Me too, I thought, I enjoy being alive.

Joy and wonder. That’s the part that feels unchanged, or when lost, can be recovered. It’s the entering the kingdom like a child. Being four or maybe five or six, the wonder of hearing exquisite music come out of a huge tape player above my head on the table. The wonder of fields and hills we played in, the wonder of “swimming” in a foot of creek water, the wonder of those letters on a page that make up words and can be read, the wonder of God is love.

Oh you sweet, bright grandchild of mine, did I turn into someone else? Yes and no. No and yes.

And you, what about you? Did you turn into someone else?

IMG_3822

A February day.

12 thoughts on “Did you turn into someone else?

  1. Oh yes, this last change is a big one for me.
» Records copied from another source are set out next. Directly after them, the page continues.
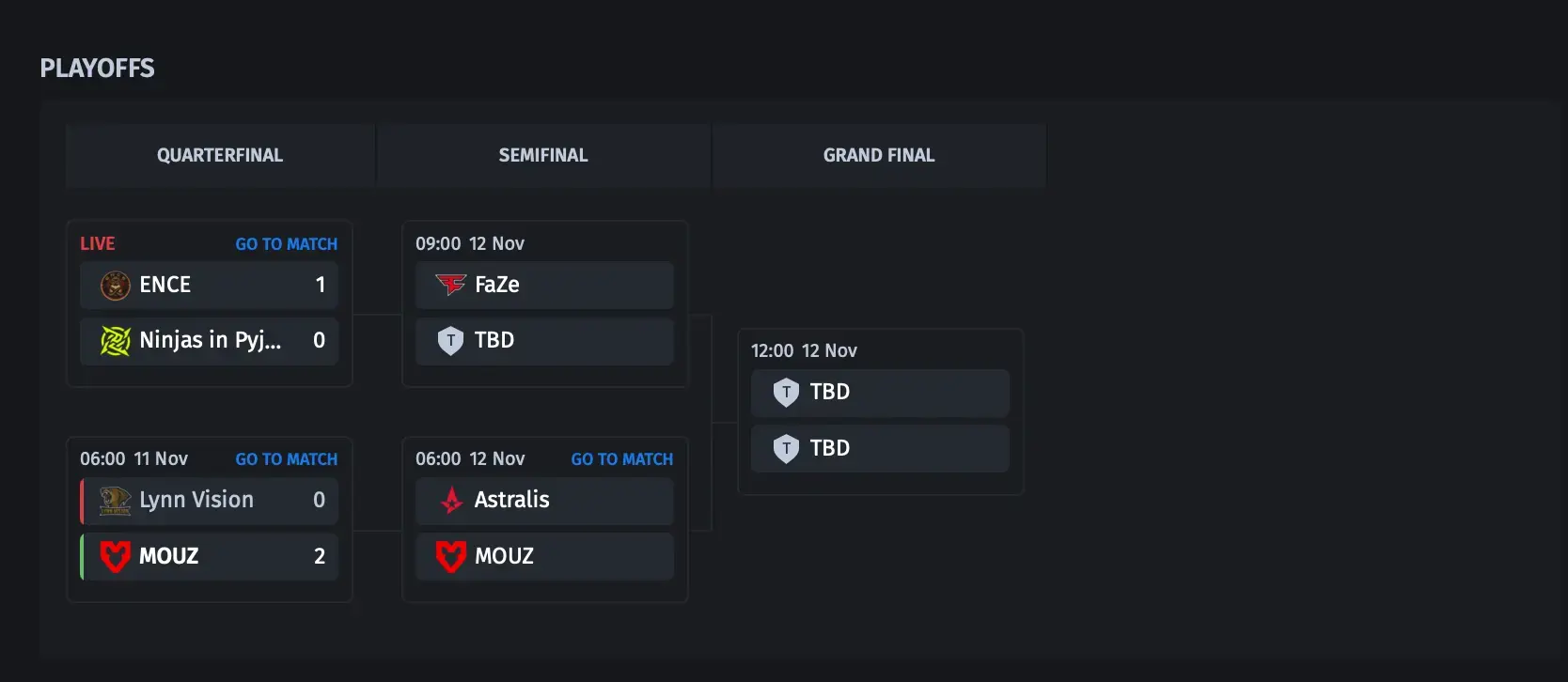This screenshot has height=682, width=1568.
Task: Go to Astralis vs MOUZ match
Action: (621, 459)
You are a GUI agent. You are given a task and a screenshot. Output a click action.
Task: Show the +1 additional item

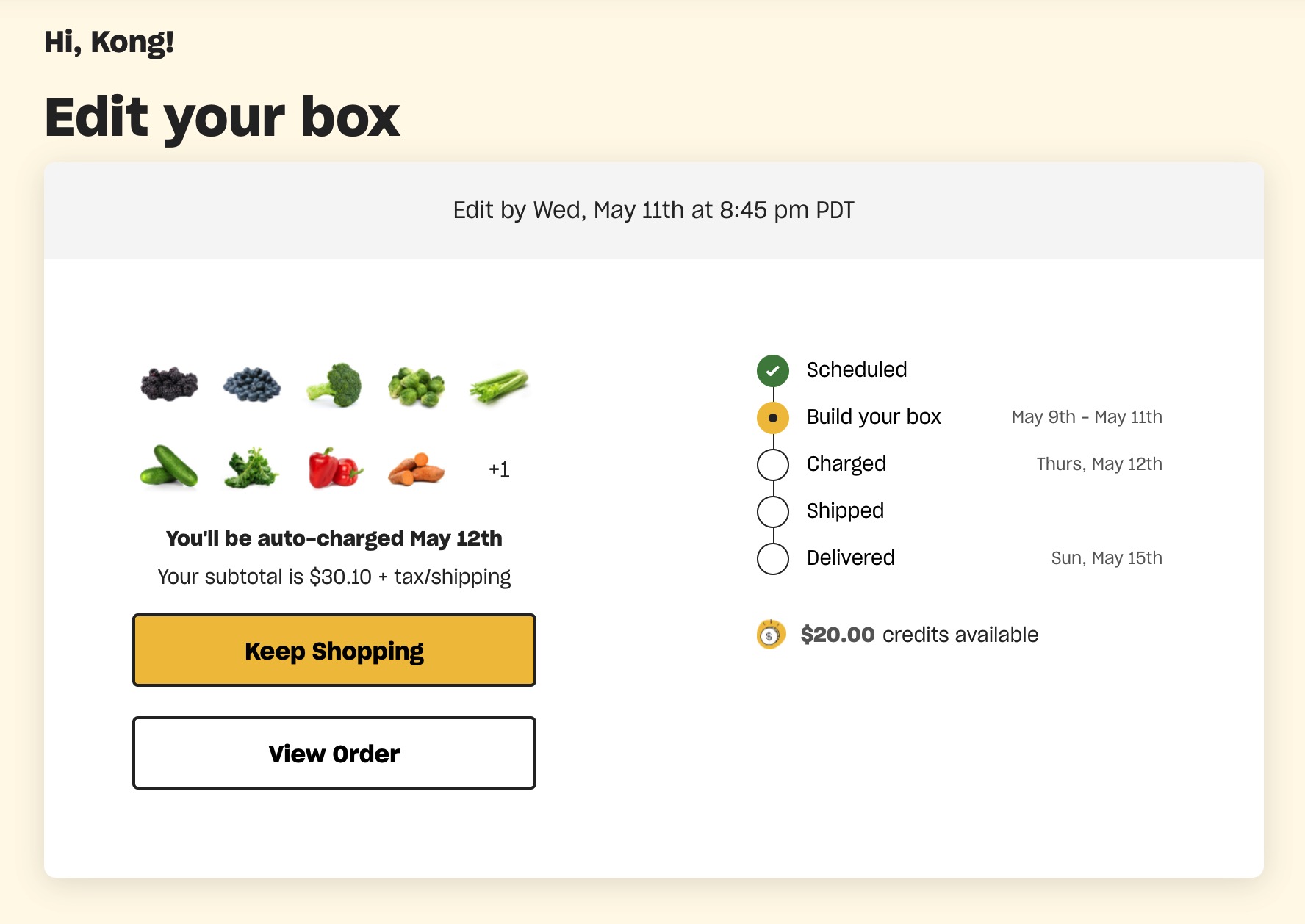(499, 469)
I’m not used to being a “widow” just yet! Did you know that widows are mentioned 81 times in the Bible? I’m preaching a sermon about two of them this Sunday and I’m hoping Hardy is cheering me on from wherever he is in the huge change he has made!
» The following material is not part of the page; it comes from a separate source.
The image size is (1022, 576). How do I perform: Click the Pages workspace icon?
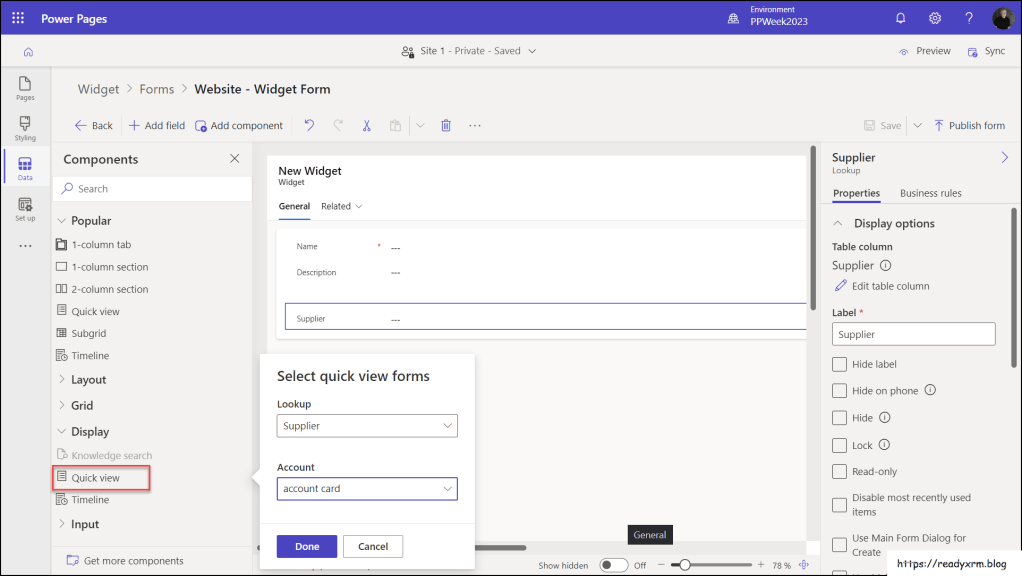[x=25, y=88]
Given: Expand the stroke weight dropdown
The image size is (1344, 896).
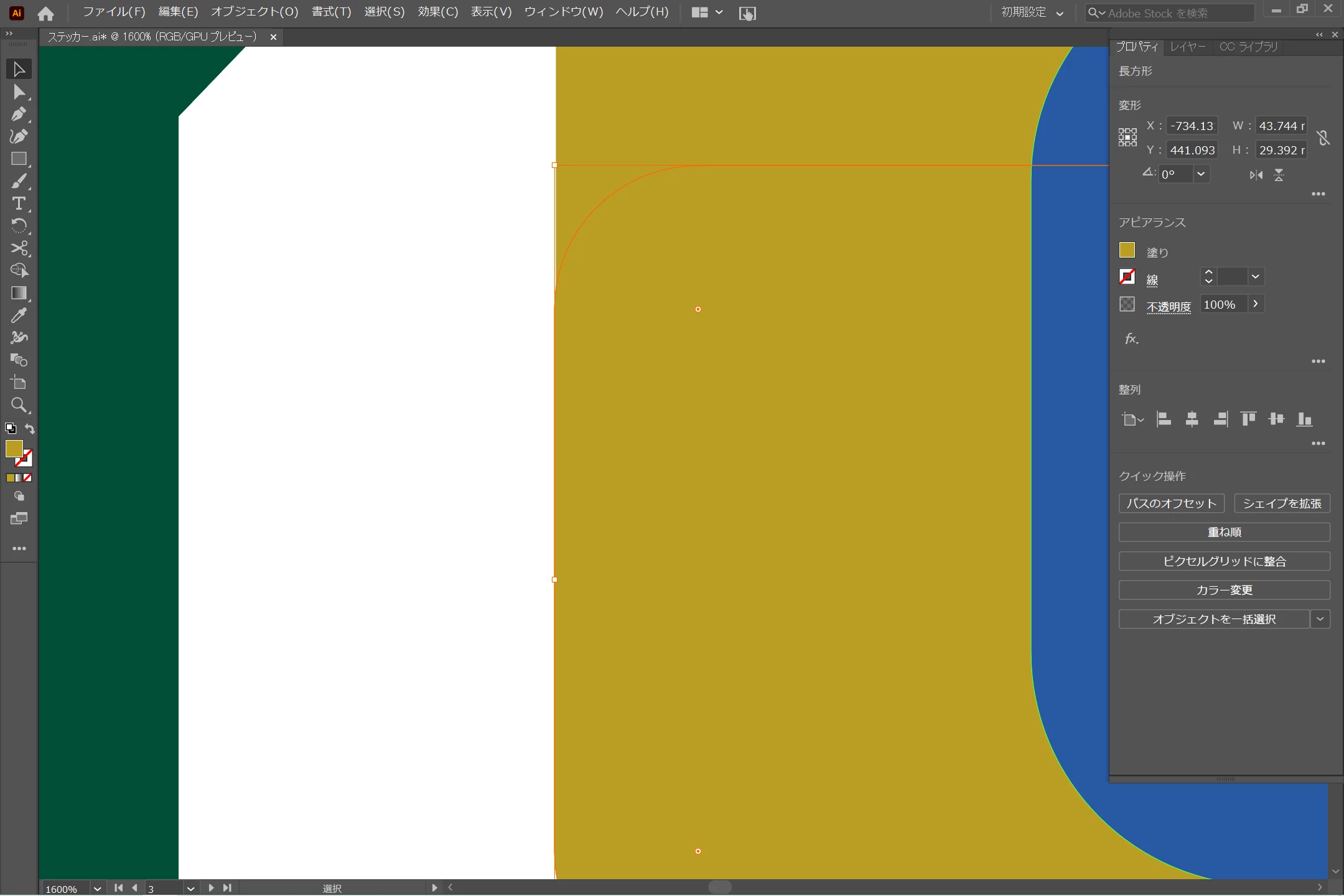Looking at the screenshot, I should [1255, 277].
    • Some changes, like Hardy’s (and Helmut’s) are bigger than others! May your sermon radiate the life and warmth you bring into your ongoing, albeit changed life.

  2. Dora, I love your granddaughter’s comment, but No, I’ve never felt that I changed into someone else. My sense of ‘me’ has been very strong since I was a small child. There have been many, many changes in my life over the years, but they’ve felt external to that essential ‘me’. The sense of continuity predominates. At eighty-six I am still that ‘me’ that came into consciousness when she was a very little girl.
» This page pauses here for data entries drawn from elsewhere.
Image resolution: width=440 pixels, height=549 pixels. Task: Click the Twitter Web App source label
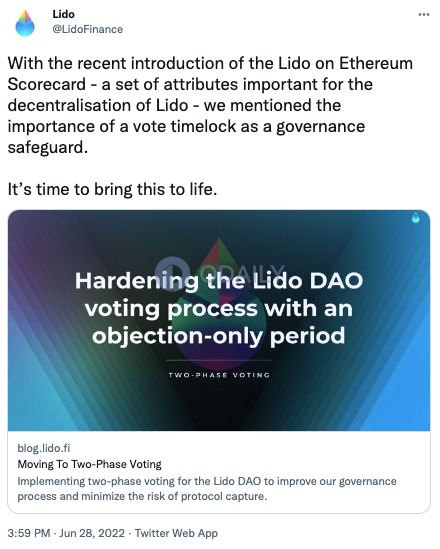(x=176, y=533)
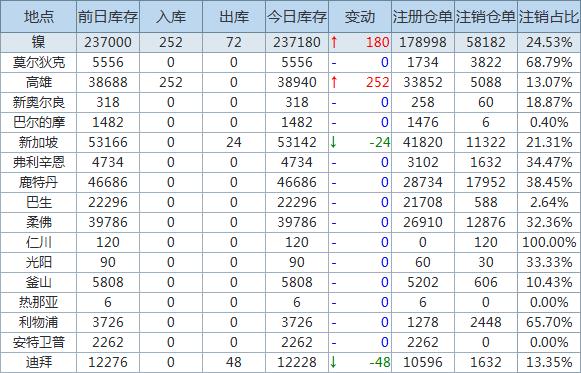Image resolution: width=581 pixels, height=373 pixels.
Task: Select the 今日库存 header cell
Action: pyautogui.click(x=297, y=16)
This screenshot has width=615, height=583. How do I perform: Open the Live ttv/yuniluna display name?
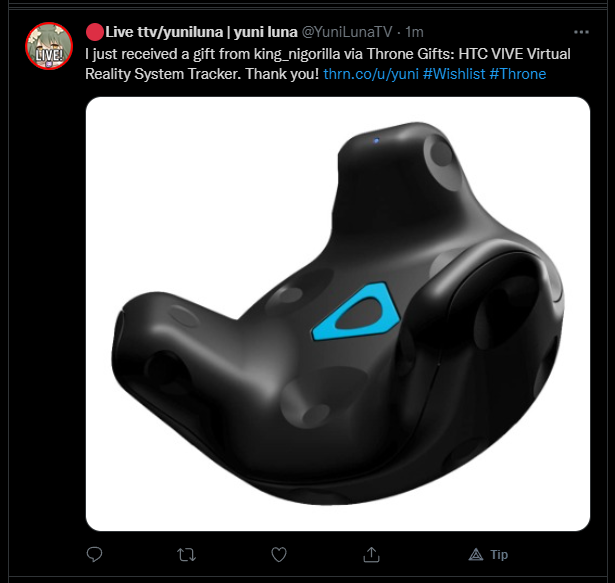(x=191, y=32)
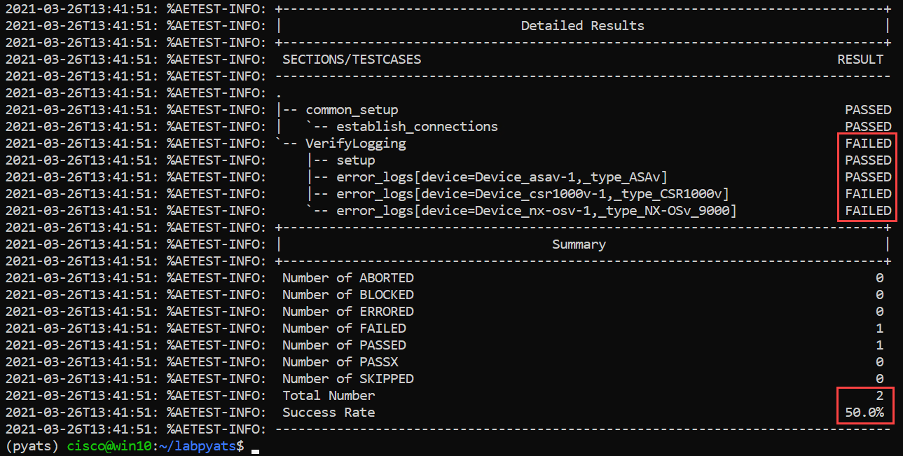Screen dimensions: 904x456
Task: Click the PASSED result for common_setup
Action: point(868,110)
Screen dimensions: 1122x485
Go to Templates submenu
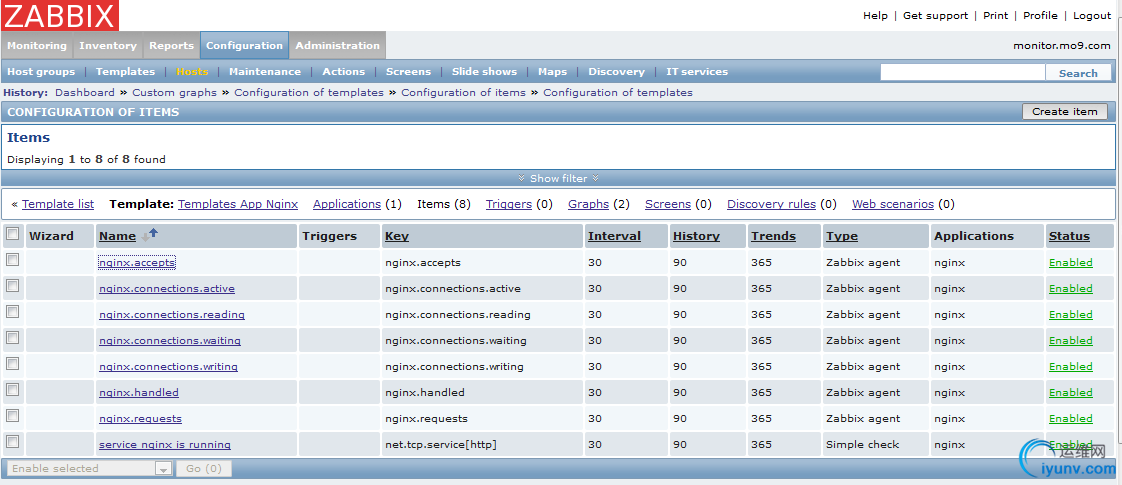pos(125,72)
    • Continuity–I do love that word, and the truth of it as you express it, Loretta. And am looking forward to reading more of that “line” in the last book of your lovely trilogy, coming up soon.

  3. Still pondering this one. Maybe it’s the word ‘change.’ In many ways I am the carefree child who had the good fortune to have a magical childhood, but 7 decades in, I think my life is more about evolution than change. Or emergence from various chrysalids of learning and experience. But my childish joy of life is still with me. I am so grateful.

  4. What a lovely essay. You convinced me about “yes” and you convinced me about “no.” I can imagine the conversations you will have over the years as your granddaughter gets older and you bring her back to her own question as you look through photos of both of you at various stages of life.

    What do you want to change? What do you want to keep? Who are you at the very core?

    • Oh Shirley, you are a wise one, to suggest questions for engaging in the forward-looking conversation with my granddaughter. We’ve talked a little about this story, but in several weeks we will be driving somewhere together and will have some hours to converse. Thank you!